» **WORK REQUIRED**: For the listing that follows, give again exactly the lines from the one with "You are a GUI" to the one with "Viewport: 1029px width, 831px height.", including both.

» **SUPPLIED RECORDS**:
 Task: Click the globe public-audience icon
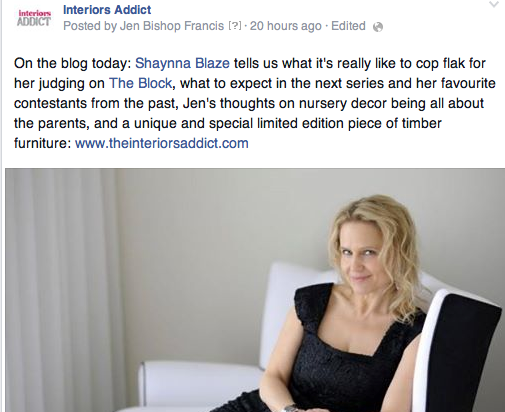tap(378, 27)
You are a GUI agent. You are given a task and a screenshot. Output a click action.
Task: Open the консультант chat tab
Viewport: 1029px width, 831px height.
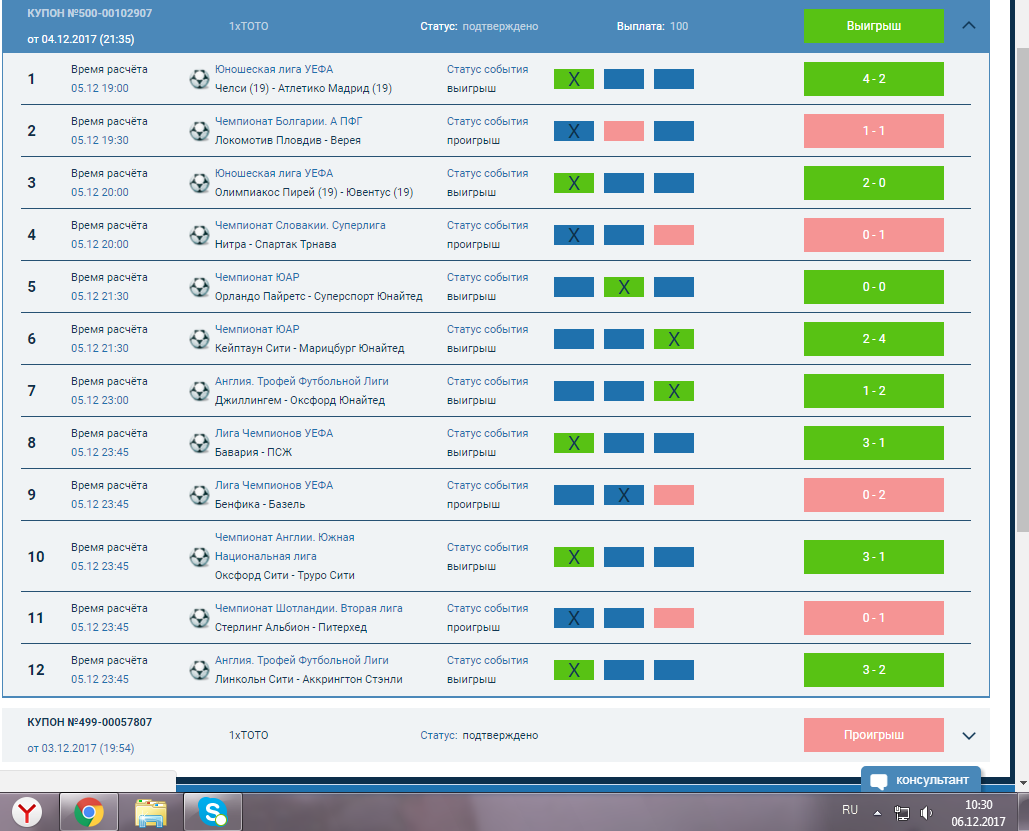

--

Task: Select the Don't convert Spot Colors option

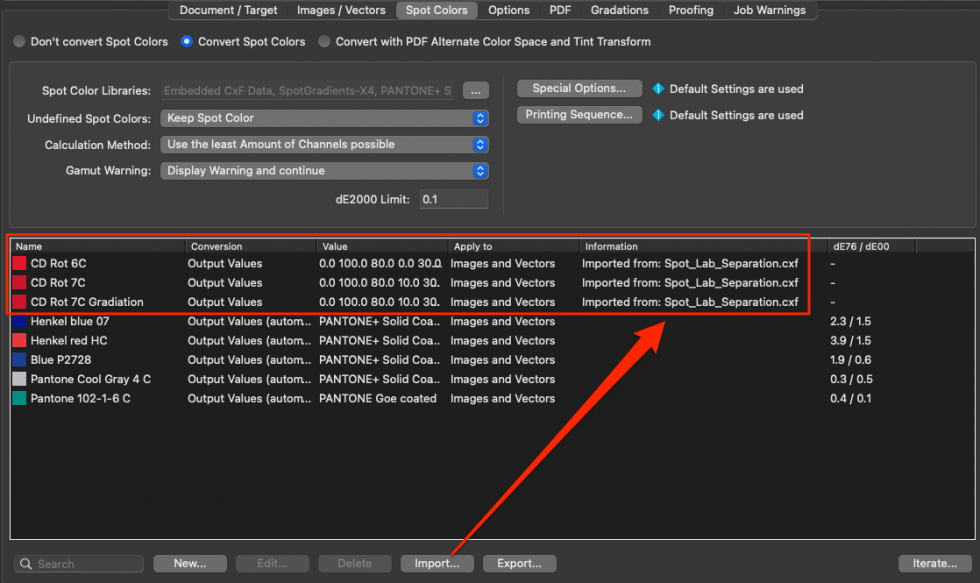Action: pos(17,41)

» **ANSWER BELOW**:
You are a GUI agent. You are given a task and a screenshot. Output a click action.
Task: Open the консультант chat tab
Viewport: 1029px width, 831px height.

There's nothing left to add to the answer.